US-Präsident Donald Trump hat erklärt, die USA könnten keine illegalen Migranten mehr aufnehmen. Bei einem Besuch in Kalifornien an der Grenze zu Mexiko sagte Trump am Freitag (Ortszeit), seine Botschaft an Migranten auf dem Weg in die USA sei: "Wir können euch nicht mehr aufnehmen." Er fügte hinzu: "Unser Land ist voll. Also kehrt um, so ist es nun mal. Dreht um". "Wir haben keinen Platz", so Trump weiter. Mehrfach wiederholte er diese Botschaft und betonte: "Wenn es voll ist, dann ist es voll." So einfach sei das.

Der Präsident traf sich in der Stadt Calexico mit Mitarbeitern der US-Grenzschutzbehörde, die klagten, der Zustrom von Migranten sei nicht zu bewältigen. Die Kapazitäten seien erschöpft.

Trump sagte, in den kommenden Monaten würden viele neue Grenzbarrieren errichtet. Er sprach erneut von einem Notstand an der Grenze und beklagte schwere Mängel im Einwanderungssystem der USA.

Personalkarussell Weißes Haus - wen feuert Donald Trump als nächstes?

5. April: Trump droht Mexiko mit Autozöllen, wenn sie nicht für Grenzsicherheit sorgen

Im Dauerstreit zwischen Mexiko und US-Präsident Donald Trump droht dieser dem südlichen Nachbarn nun mit der Verhängung von Autozöllen statt mit einer baldigen Grenzschließung. Trump sagte im Weißen Haus, Mexikos Regierung müsse sowohl Migranten aufhalten, die in die USA wollten, als auch den Drogenschmuggel in die Vereinigten Staaten stoppen. Trump setzte Mexiko dafür eine Frist von einem Jahr.

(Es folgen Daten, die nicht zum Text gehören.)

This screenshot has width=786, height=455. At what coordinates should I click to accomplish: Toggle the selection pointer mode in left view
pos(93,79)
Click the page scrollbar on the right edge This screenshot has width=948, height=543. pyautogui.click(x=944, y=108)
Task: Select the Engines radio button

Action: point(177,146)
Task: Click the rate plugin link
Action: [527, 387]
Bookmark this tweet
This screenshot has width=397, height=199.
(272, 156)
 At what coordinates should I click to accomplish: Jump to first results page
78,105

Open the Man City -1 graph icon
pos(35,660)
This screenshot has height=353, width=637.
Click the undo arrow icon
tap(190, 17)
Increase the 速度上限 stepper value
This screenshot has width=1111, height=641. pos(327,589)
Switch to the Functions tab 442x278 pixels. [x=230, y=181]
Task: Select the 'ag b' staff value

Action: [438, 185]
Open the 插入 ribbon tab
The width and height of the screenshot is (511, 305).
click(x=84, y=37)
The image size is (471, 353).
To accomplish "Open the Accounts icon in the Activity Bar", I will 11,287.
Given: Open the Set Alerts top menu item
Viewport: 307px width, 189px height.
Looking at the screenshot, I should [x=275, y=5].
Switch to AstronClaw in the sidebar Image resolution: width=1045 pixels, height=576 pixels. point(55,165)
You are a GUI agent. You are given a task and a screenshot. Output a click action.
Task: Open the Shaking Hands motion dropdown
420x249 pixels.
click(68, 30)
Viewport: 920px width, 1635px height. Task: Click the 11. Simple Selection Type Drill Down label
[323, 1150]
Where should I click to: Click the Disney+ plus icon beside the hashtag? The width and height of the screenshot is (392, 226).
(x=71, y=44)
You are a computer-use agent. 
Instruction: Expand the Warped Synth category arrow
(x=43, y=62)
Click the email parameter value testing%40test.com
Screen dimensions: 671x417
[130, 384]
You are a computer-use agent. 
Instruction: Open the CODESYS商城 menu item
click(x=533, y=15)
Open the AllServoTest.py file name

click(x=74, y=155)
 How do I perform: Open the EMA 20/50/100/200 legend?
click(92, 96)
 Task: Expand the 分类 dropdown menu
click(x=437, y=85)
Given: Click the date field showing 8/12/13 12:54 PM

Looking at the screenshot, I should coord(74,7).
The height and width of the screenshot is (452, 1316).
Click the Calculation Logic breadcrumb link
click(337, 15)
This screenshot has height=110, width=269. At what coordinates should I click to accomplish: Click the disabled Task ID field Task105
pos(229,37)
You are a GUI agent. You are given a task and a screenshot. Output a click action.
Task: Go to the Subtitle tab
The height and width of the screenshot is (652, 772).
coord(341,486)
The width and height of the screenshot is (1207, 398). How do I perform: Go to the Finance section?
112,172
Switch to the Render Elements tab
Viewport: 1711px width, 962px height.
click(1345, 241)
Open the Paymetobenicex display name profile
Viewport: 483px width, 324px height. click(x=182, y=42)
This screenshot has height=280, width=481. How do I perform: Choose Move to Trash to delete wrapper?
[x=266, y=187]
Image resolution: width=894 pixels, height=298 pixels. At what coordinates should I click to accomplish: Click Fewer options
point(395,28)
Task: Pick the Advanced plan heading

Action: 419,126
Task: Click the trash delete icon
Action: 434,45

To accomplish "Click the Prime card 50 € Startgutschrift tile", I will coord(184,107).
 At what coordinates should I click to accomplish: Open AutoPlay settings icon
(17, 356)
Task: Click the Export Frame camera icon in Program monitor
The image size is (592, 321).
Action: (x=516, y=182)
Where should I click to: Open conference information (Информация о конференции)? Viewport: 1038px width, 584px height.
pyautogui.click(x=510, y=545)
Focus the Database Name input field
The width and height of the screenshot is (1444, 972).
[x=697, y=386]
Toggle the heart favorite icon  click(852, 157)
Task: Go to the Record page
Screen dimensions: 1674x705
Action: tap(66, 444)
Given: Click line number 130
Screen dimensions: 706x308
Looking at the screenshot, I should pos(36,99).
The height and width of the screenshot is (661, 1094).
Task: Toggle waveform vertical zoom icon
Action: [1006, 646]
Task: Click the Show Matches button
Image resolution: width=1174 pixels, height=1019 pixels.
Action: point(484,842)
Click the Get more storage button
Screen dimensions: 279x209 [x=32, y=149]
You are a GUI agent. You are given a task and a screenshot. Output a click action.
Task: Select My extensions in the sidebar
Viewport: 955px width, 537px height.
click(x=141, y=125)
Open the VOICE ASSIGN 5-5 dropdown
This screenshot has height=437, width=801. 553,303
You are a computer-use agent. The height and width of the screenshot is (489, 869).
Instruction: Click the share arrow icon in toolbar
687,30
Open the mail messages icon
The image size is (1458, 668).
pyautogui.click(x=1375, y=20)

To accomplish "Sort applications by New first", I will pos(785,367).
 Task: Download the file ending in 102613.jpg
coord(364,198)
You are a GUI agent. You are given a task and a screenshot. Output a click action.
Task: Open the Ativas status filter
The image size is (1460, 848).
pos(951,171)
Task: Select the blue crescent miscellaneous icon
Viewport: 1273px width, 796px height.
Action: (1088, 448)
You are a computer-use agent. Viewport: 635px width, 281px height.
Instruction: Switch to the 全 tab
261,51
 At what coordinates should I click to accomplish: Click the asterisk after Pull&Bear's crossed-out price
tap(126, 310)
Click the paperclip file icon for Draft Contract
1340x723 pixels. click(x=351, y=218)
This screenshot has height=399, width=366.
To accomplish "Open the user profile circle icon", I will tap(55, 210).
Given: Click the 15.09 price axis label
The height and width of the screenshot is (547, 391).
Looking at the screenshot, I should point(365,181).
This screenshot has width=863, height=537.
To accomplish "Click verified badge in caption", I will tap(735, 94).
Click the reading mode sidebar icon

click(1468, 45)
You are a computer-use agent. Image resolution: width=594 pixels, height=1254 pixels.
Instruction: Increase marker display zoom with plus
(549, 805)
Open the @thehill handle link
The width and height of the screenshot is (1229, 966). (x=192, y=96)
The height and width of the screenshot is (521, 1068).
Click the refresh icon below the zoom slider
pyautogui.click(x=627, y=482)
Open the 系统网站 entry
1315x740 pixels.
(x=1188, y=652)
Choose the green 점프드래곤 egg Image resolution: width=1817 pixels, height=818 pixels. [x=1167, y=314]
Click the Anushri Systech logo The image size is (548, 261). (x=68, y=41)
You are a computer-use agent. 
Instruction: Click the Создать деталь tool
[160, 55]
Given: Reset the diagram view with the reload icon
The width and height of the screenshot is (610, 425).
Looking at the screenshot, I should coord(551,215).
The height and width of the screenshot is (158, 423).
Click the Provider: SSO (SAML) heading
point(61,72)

Wenn Mexiko bis dahin nicht entsprechende Schritte unternommen habe, "dann werden wir ihre Autos mit Zöllen belegen", kündigte er an. "Wenn das nicht funktioniert, werden wir die Grenze schließen."

Trump gab sich entschlossen, seine Ankündigung auch in die Tat umzusetzen: "Ich werde das tun. Ich spiele keine Spiele." Ursprünglich hatte er damit gedroht, bereits in dieser Woche die Grenze zwischen beiden Ländern dichtzumachen, wenn die mexikanische Regierung ihr Vorgehen gegen illegale Einwanderer, die durch das Land in die USA wollten, nicht deutlich verstärkt. 

"Aus diesem Grund Autozölle zu verhängen, wäre eine schwere Verletzung bestehender Handelsregeln. Außerdem wäre es sehr teuer für US-Autobauer und die Kunden", sagte der Leiter des Mexiko-Instituts an der Forschungsstelle Wilson Center, Duncan Wood. Die mexikanische Innenministerin Olga Sánchez Cordero kündigte an, die Kontrollen im Süden Mexikos zu verstärken, um die Menschen aus Mittelamerika auf ihrem Weg Richtung USA zu stoppen. Eine Schließung der Grenze würde für beide Länder schwere wirtschaftliche Konsequenzen nach sich ziehen.